The soft coat is reddish to golden brown, in sharp contrast with the white ventral parts. A brown band runs across the chest, and a distinct rufous collar can be observed on the neck. The chin and the medial surfaces of the legs are also white. The face is characterised by large, round dark brown eyes, small translucent ears, a slim muzzle, and a large grayish pink rhinarium. In comparison to Bates's pygmy antelope, the royal antelope has a longer muzzle, broader lips, a smaller mouth and smaller cheek muscles.

==Ecology and behavior==
The royal antelope exhibits remarkable alertness, and consequently little is known about its behaviour. The animal will immediately seek cover if alarmed and flees as soon as the danger is very close. It can move swiftly, either by sprinting fast with the body low to the ground, or through strong leaps powered by the large, well-muscled hindlegs. It can cover 2.8 m in a single leap, and rise as high as 55 cm above the ground.
It is typically nocturnal (active at night), though activity may also be observed during the day. It generally rests or ruminates during the day. Territories are marked with dung. The reduced size of the preorbital glands, which are used for scent-marking, could indicate that marking behavior is not very prominent in this antelope.

===Diet===
A herbivore, the royal antelope prefers small quantities of fresh foliage and shoots; fruits and fungi may be taken occasionally. Though the antelope is considered to be nocturnal, zoologist Jonathan Kingdon holds that feeding occurs throughout the day, though some foraging may also be observed at night. In comparison to Bates's pygmy antelope, the royal antelope has a longer muzzle, broader lips, a smaller mouth and smaller cheek muscles. These features do not allow complete digestion of lignified growth. Individuals may often move into new locations foraging for fresh growth.

===Reproduction===
Like other neotragines, the royal antelope is monogamous, though polygamy has been occasionally observed. Individuals of both sexes have been known to reach sexual maturity by six months of age. Births have been reported in November and December. Typically a single, delicate offspring is born after an unknown gestational period, weighing 0.8–1 kg – nearly a third of an adult's weight. Young appear similar to adults in coloration.
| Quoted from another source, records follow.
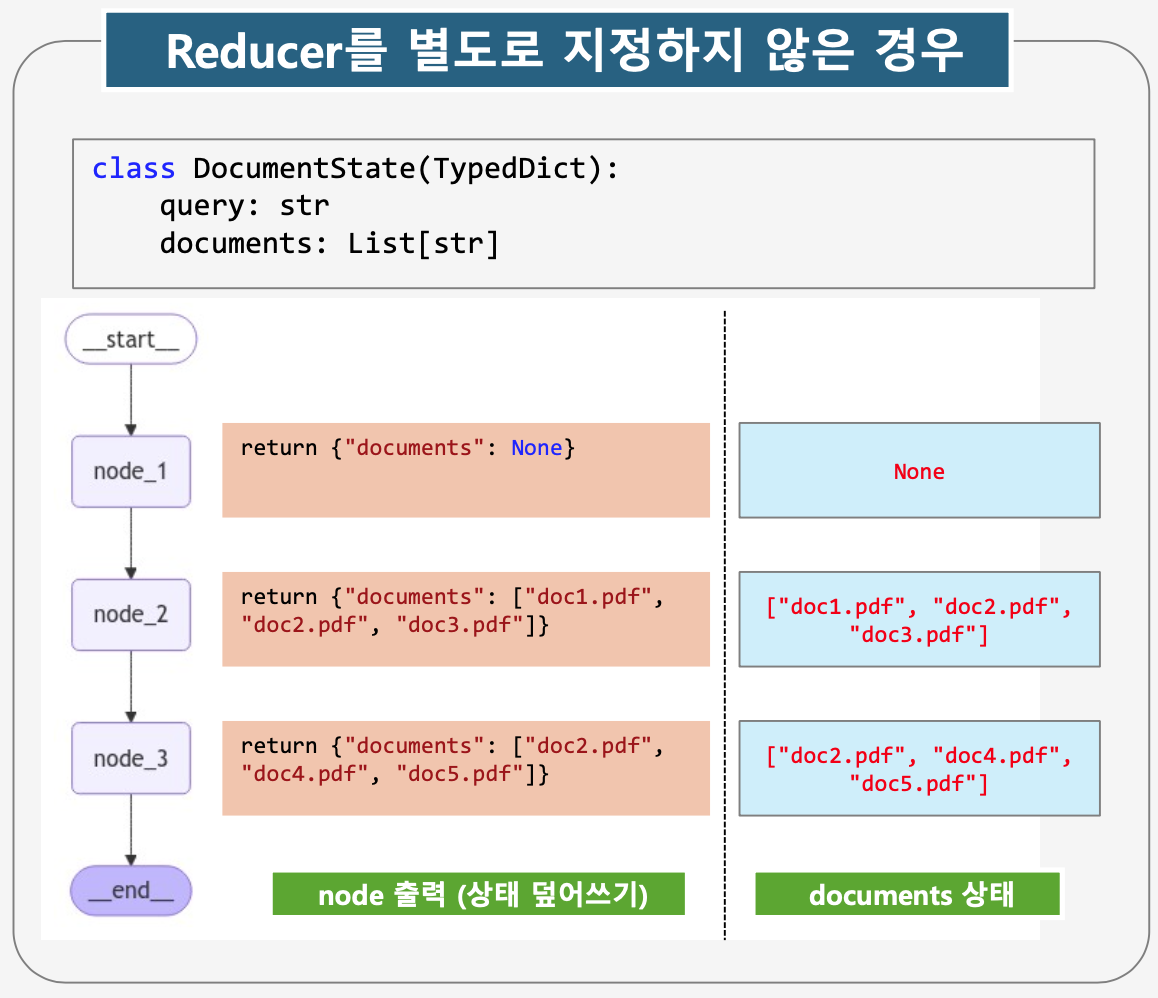Click the title banner about unspecified Reducer
The height and width of the screenshot is (998, 1158).
click(557, 50)
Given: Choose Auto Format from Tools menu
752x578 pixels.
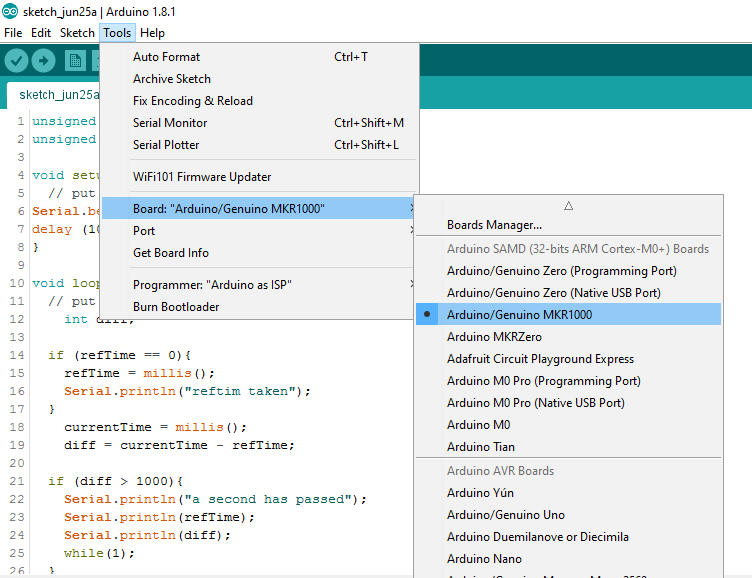Looking at the screenshot, I should click(x=166, y=57).
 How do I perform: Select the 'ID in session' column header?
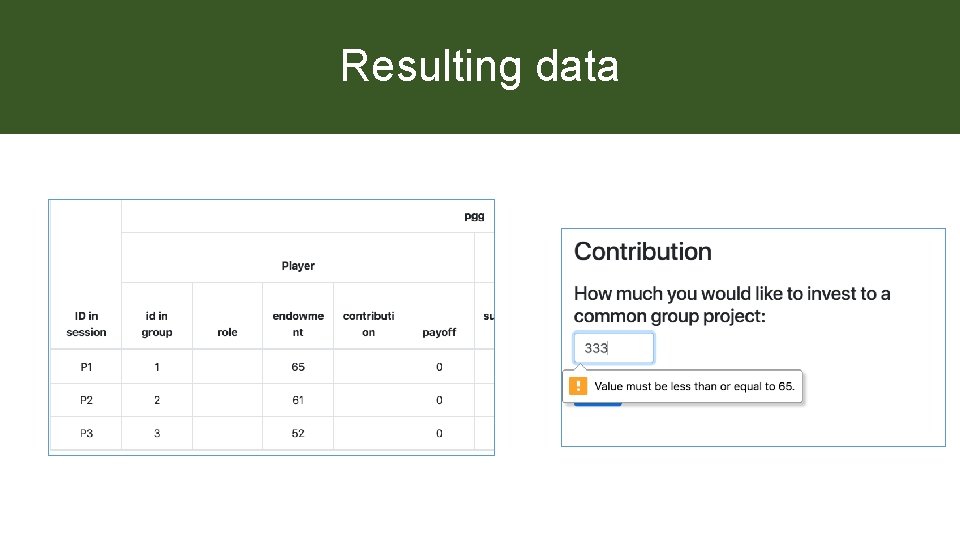[x=86, y=324]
The maximum lifespan of a captive royal antelope was estimated at six years and eight months by a 1993 study.

==Habitat and distribution==
The royal antelope prefers areas with fresh and dense growth of shrubs and other plants. It inhabits the warm, moist lowland forests prevalent in western African countries such as Côte d'Ivoire, Ghana, Guinea, Liberia and Sierra Leone. The animal's habitat also includes forest fringes and secondary forests. Its geographic range extends eastward from the Kounounkan Massif in southwestern Guinea through Sierra Leone, Liberia and Côte d'Ivoire to the Volta River in Ghana. The royal antelope may also be found in the region north to the forested areas of western Africa, which is marked by the interface of forest and savannah habitats.
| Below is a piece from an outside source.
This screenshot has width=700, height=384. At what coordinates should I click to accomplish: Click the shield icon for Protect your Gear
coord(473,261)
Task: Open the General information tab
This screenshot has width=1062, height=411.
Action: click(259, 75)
==Threats and conservation==
The royal antelope has been categorized as Least Concern by the International Union for the Conservation of Nature and Natural Resources (IUCN). In 1999, the IUCN SSC Antelope Specialist Group estimated the total population to be about 62,000; however, this is likely to be an underestimate. The populations are thought to be declining due to habitat deterioration and expanding human settlement. A significant threat to the survival of this antelope is hunting for bushmeat; it is seldom hunted in Sierra Leone and Liberia, whereas it is a major source of bushmeat in Côte d'Ivoire. Protected areas where the royal antelope occurs include the Tai National Park, Haut Bandama Fauna and Flora Reserve and Mabi-Yaya Classified Forest (Côte d'Ivoire); Kakum National Park and Assin-Attandanso Game Production Reserve (Ghana); Ziama and Diecke Forest Reserves (Guinea); Tiwai Island and Gola Rainforest National Park (Sierra Leone).